_Çalışma Maddesi 1_: Pras İsrael ödülüne ilişkin metinde "Geçtiğimiz günlerde kazananları" ile "ifadesi değil mi?" arasındaki bölümü, bu ifadeler de dahil olmak üzere hiçbir değişiklik yapmadan yeniden yazınız.
_Çalışma Maddesi 2_: Pras İsrael ödülüne ilişkin metni iki cümleyle özetleyiniz.

_Okuma Metni_:
Geçtiğimiz günlerde kazananları yayınlanan ülkenin en saygın devlet ödülü Pras İsrael’de (İsrael Ödülü) bu yıl önemli bir değişim oldu. Beş kadın bu ödüle layık görüldü. 2019 yılı Pras İsrael’i kazananların yüzde 45’inin kadınlar olması, 1975 yılından bu yana ilk kez rastlanan bir durum.
Bu ödül hakkında kısaca bilgi vermek gerekirse… 1953’ten beri her yıl Pras İsrael, çalışmaları ile ülkesine farklı alanlarda kazanımlarda bulunmuş kişilere veriliyor. Ödül dağıtımı Yom Atsmaut (Bağımsızlık Bayramı) günü Devlet Başkanının da katıldığı bir törenle gerçekleşiyor.
Pras İsrael’in Yom Atsmaut’ta verilmesinin amacı, siyasi özgürlük ile ruhani özgürlüğün arasındaki içsel ve organik bağı vurgulamak. O gün dünyanın farklı ülkelerinden gelen gençler arasında düzenlenen Tanah yarışmasının ardından bu ödül töreninin gerçekleşmesi bu düşüncenin en açık ifadesi değil mi?
Size bu yıl beş kadının bu ödüle layık görüldüğünü söylemiştim. Adi Kamhi (Sosyal Bilimler profesörü), Rona Ramon (Eğitimci), Naomi Polani (Şarkıcı ve Oyuncu), Miri Arantel (Zihron Menahem Vakfı kurucusu), Dvora Bernstein (Sosyoloji profesörü)… Hepsi kendi alanlarında başarılı ve ülkelerine farklı alanlarda hizmette bulunmuş kadınlar…
9 Mayıs Perşembe günü gerçekleşecek ödül töreninde bu değerli beş kadından biri, Rona Ramon ne yazık ki orada hazır bulunamayacak. Çünkü Rona geçtiğimiz Aralık ayında pankreas kanserine yenik düştü, 54 yaşında yaşamını yitirdi. Bu nedenle bu ödüle layık görülen diğer dört kadına en derin saygılarımla, bu yazımda Rona Ramon’a yoğunlaşmak istiyorum. Rona Ramon’un 2003 yılında Columbia uzay aracında yaşamını yitiren İsrael’in ilk astronotu İlan Ramon’un dul eşi olduğunu, 2009’da meydana gelen eğitim kazasında büyük oğlu savaş pilotu Assaf Ramon’u yitirdiğini hepimiz biliyoruz.
Rona Ramon yaşadığı acılara gömülüp içine kapanmaktansa farklı bir yol seçti. Henüz 15 yaşlarındayken Gençlik Aliya’sı kapsamında Türkiye’den İsrael’e göç eden Gila ve Yaakov Simantov’un kızlarıydı o ne de olsa. İsrael’de aile kurarak Siyonist rüyalarını gerçekleştirmiş Gila ve Yaakov’un cesur kızıydı o.

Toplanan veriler
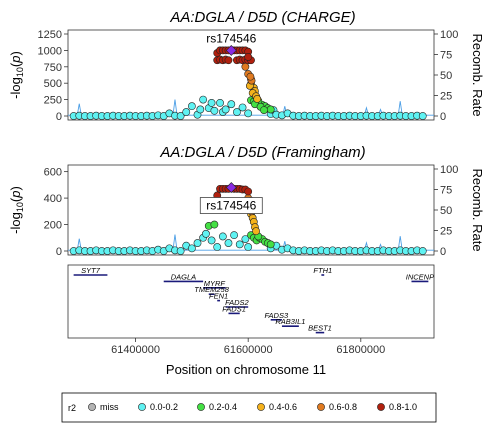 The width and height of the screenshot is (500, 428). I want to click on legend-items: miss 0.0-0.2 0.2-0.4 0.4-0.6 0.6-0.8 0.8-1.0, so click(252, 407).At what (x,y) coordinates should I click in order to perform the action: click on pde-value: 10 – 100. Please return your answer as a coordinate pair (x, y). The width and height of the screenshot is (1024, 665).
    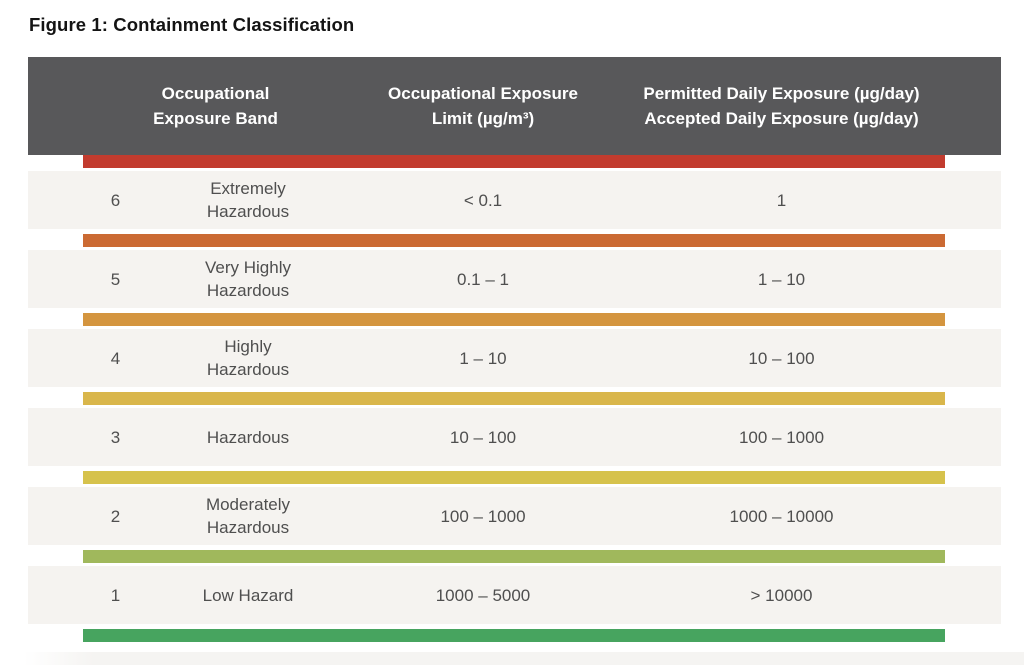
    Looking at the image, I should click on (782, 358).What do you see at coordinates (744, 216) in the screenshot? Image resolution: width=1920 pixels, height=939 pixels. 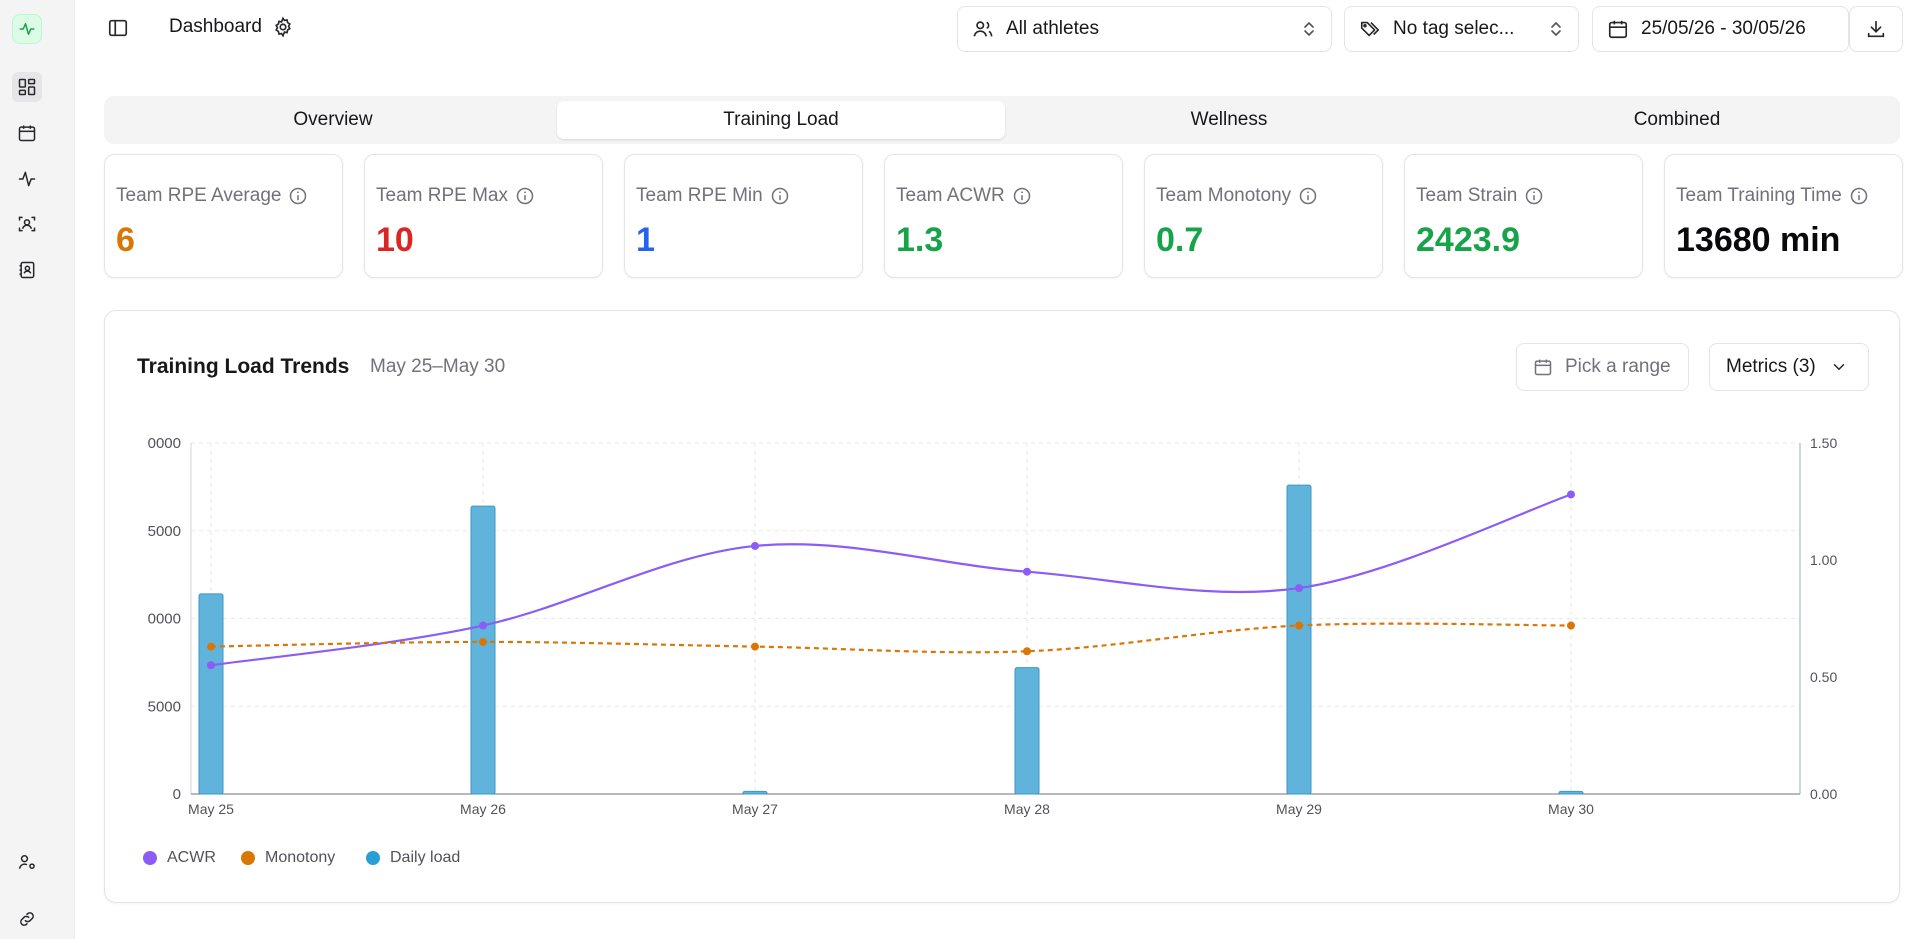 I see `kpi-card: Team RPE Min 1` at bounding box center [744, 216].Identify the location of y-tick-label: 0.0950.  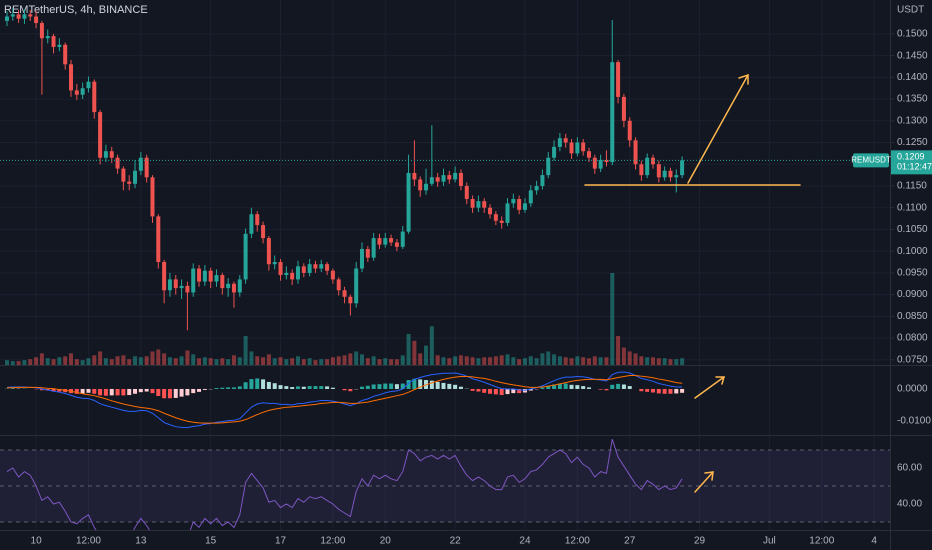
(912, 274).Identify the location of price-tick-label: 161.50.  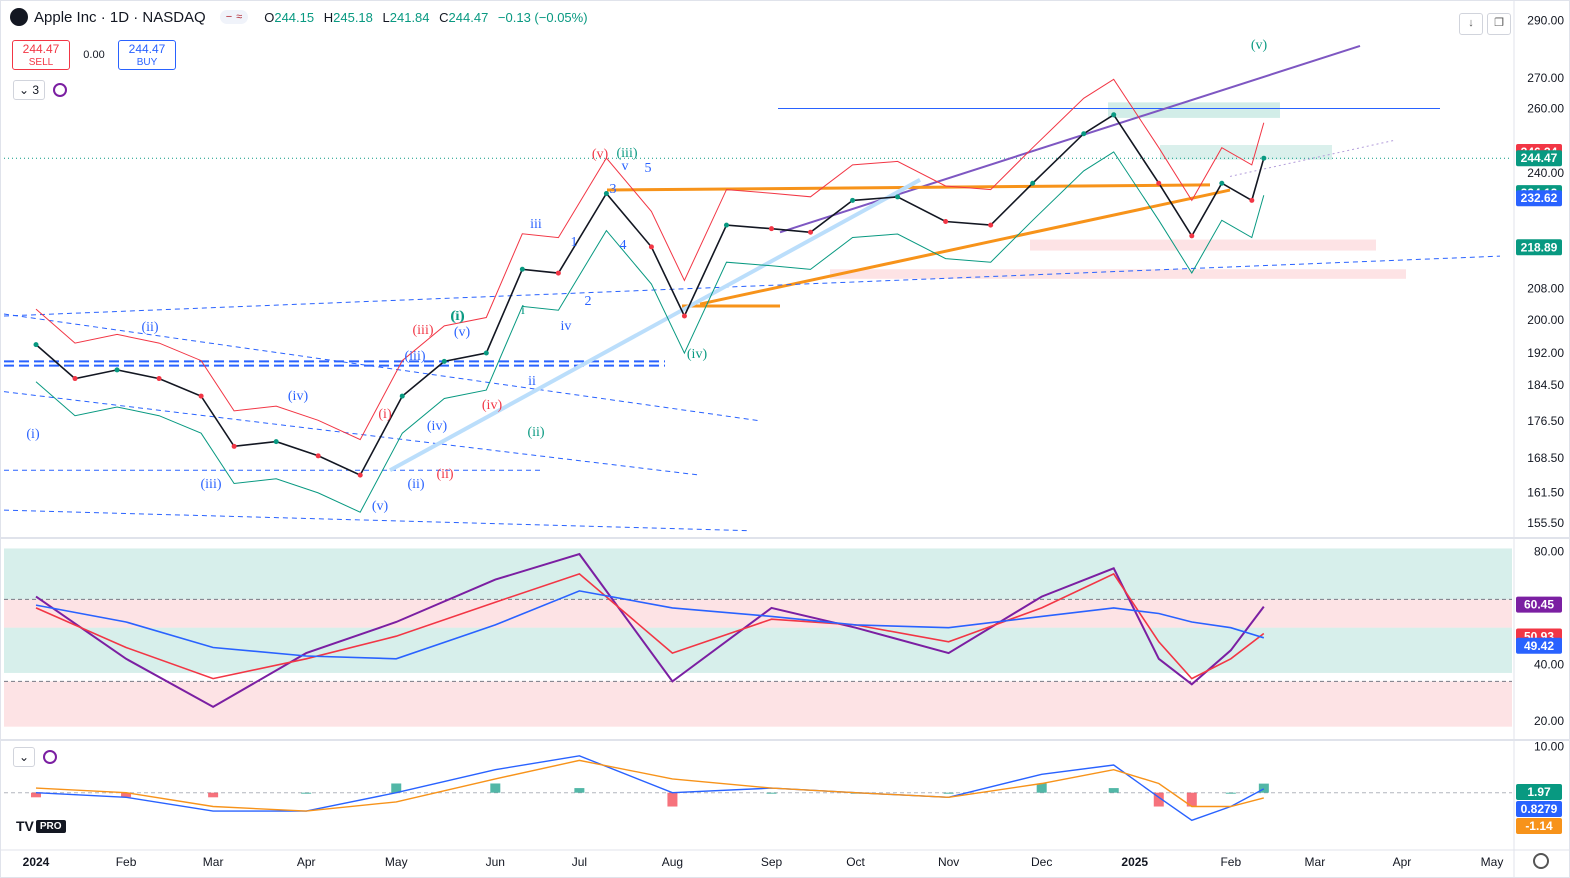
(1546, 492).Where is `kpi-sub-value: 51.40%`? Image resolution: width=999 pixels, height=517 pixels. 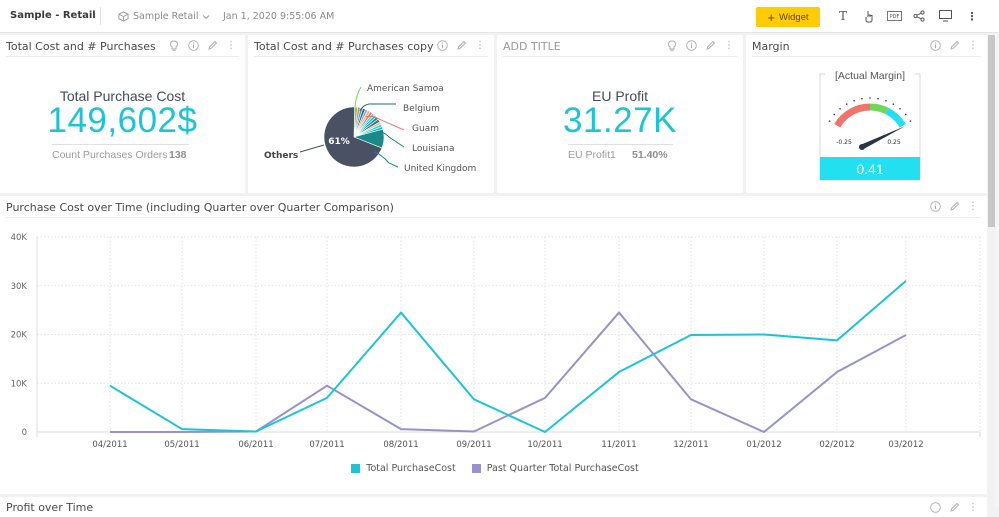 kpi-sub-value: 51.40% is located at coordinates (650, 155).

_Alıştırma Yanıtı 1_:
Geçtiğimiz günlerde kazananları yayınlanan ülkenin en saygın devlet ödülü Pras İsrael’de (İsrael Ödülü) bu yıl önemli bir değişim oldu. Beş kadın bu ödüle layık görüldü. 2019 yılı Pras İsrael’i kazananların yüzde 45’inin kadınlar olması, 1975 yılından bu yana ilk kez rastlanan bir durum.
Bu ödül hakkında kısaca bilgi vermek gerekirse… 1953’ten beri her yıl Pras İsrael, çalışmaları ile ülkesine farklı alanlarda kazanımlarda bulunmuş kişilere veriliyor. Ödül dağıtımı Yom Atsmaut (Bağımsızlık Bayramı) günü Devlet Başkanının da katıldığı bir törenle gerçekleşiyor.
Pras İsrael’in Yom Atsmaut’ta verilmesinin amacı, siyasi özgürlük ile ruhani özgürlüğün arasındaki içsel ve organik bağı vurgulamak. O gün dünyanın farklı ülkelerinden gelen gençler arasında düzenlenen Tanah yarışmasının ardından bu ödül töreninin gerçekleşmesi bu düşüncenin en açık ifadesi değil mi?

_Alıştırma Yanıtı 2_: 2019 yılında ülkenin en saygın devlet ödülü Pras İsrael'e beş kadın layık görüldü ve kazananların yüzde 45'inin kadın olması 1975'ten bu yana ilk kez rastlanan bir durum oldu. Bu kadınlardan Rona Ramon, geçtiğimiz Aralık ayında pankreas kanseri nedeniyle 54 yaşında yaşamını yitirdiği için 9 Mayıs'taki ödül töreninde hazır bulunamayacak.